## Given request
Duplicate the items from the line containing "The width and height of the screenshot is (656, 1326)." through the line containing "Action: click(236, 48)", both included, reproducing every line verbatim.

## Data to use
============

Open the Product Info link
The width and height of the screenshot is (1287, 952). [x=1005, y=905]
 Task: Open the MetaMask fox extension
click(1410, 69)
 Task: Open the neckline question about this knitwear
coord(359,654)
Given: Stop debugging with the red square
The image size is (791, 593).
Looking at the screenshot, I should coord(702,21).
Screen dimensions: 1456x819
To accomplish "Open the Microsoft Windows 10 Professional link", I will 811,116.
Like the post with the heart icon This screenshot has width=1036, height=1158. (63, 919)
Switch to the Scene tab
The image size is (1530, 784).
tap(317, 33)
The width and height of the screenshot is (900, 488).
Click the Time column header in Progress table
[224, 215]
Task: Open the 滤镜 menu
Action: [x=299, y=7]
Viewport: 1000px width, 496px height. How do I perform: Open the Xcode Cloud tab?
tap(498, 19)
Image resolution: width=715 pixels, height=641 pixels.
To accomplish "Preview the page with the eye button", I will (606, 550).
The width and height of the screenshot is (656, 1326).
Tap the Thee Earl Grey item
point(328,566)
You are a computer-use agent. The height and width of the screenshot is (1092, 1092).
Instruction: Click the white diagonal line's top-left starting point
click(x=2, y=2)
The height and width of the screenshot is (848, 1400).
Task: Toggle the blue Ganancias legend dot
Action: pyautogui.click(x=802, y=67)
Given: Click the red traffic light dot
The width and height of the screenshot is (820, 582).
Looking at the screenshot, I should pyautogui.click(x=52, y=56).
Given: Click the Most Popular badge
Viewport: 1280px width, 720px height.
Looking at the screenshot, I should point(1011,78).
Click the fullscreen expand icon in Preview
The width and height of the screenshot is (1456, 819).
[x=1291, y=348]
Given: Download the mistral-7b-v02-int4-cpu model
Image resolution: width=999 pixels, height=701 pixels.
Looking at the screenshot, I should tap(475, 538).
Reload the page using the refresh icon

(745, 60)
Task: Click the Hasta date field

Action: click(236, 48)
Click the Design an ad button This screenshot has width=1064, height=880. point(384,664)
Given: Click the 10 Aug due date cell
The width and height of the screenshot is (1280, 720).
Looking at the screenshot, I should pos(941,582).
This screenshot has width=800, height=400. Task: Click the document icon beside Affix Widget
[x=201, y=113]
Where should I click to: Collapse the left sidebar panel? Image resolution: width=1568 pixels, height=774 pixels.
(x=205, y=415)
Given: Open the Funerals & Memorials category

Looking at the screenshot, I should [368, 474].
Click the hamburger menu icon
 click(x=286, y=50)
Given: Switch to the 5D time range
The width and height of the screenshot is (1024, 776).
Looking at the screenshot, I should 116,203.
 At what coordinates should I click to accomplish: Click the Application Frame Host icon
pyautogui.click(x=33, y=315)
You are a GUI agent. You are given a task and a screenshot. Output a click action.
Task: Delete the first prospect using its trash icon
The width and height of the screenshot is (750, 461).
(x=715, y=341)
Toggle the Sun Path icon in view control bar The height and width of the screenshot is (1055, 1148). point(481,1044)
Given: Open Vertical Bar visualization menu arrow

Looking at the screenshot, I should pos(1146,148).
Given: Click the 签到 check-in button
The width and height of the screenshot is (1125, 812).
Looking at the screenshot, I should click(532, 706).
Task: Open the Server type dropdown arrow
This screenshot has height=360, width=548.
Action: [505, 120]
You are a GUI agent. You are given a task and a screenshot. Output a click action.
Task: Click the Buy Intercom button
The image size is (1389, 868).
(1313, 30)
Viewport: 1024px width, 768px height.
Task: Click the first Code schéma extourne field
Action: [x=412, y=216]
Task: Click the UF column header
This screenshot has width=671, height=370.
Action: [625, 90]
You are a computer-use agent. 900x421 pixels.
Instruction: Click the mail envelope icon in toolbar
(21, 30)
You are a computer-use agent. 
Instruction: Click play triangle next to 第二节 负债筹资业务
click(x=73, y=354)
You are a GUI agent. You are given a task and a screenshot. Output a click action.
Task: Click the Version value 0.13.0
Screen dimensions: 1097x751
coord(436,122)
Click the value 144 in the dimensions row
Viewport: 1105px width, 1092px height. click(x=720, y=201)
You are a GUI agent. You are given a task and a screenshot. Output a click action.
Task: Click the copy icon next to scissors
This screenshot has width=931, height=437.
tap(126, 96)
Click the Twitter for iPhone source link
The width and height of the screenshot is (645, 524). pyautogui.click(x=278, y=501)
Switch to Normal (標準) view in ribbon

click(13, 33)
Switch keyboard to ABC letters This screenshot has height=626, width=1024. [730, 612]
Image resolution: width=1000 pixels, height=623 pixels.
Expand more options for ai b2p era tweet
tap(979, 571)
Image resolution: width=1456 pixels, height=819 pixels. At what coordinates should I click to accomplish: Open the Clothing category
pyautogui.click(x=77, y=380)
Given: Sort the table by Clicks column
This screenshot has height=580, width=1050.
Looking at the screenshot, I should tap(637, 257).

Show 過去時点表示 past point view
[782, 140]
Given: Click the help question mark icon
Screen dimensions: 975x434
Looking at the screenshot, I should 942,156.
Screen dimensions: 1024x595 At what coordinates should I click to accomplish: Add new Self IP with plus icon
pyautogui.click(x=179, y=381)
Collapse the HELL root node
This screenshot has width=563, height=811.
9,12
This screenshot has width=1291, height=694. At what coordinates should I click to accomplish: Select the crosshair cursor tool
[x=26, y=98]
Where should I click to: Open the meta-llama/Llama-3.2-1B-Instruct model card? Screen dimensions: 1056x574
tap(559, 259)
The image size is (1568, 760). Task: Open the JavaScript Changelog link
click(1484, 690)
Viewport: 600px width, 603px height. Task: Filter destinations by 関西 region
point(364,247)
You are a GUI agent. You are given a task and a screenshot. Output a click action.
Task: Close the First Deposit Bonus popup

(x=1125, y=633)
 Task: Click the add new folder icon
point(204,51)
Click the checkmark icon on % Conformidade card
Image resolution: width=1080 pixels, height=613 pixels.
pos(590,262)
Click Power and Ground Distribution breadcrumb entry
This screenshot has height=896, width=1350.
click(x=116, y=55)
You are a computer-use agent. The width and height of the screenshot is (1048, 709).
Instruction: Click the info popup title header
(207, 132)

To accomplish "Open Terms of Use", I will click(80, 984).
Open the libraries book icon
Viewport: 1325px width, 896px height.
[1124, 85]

============

## Answer to this problem
The width and height of the screenshot is (656, 1326).
Tap the Thee Earl Grey item
point(328,566)
You are a computer-use agent. The height and width of the screenshot is (1092, 1092).
Instruction: Click the white diagonal line's top-left starting point
click(x=2, y=2)
The height and width of the screenshot is (848, 1400).
Task: Toggle the blue Ganancias legend dot
Action: pyautogui.click(x=802, y=67)
Given: Click the red traffic light dot
The width and height of the screenshot is (820, 582).
Looking at the screenshot, I should pyautogui.click(x=52, y=56).
Given: Click the Most Popular badge
Viewport: 1280px width, 720px height.
Looking at the screenshot, I should point(1011,78).
Click the fullscreen expand icon in Preview
The width and height of the screenshot is (1456, 819).
[x=1291, y=348]
Given: Download the mistral-7b-v02-int4-cpu model
Image resolution: width=999 pixels, height=701 pixels.
Looking at the screenshot, I should tap(475, 538).
Reload the page using the refresh icon

(745, 60)
Task: Click the Hasta date field

Action: click(236, 48)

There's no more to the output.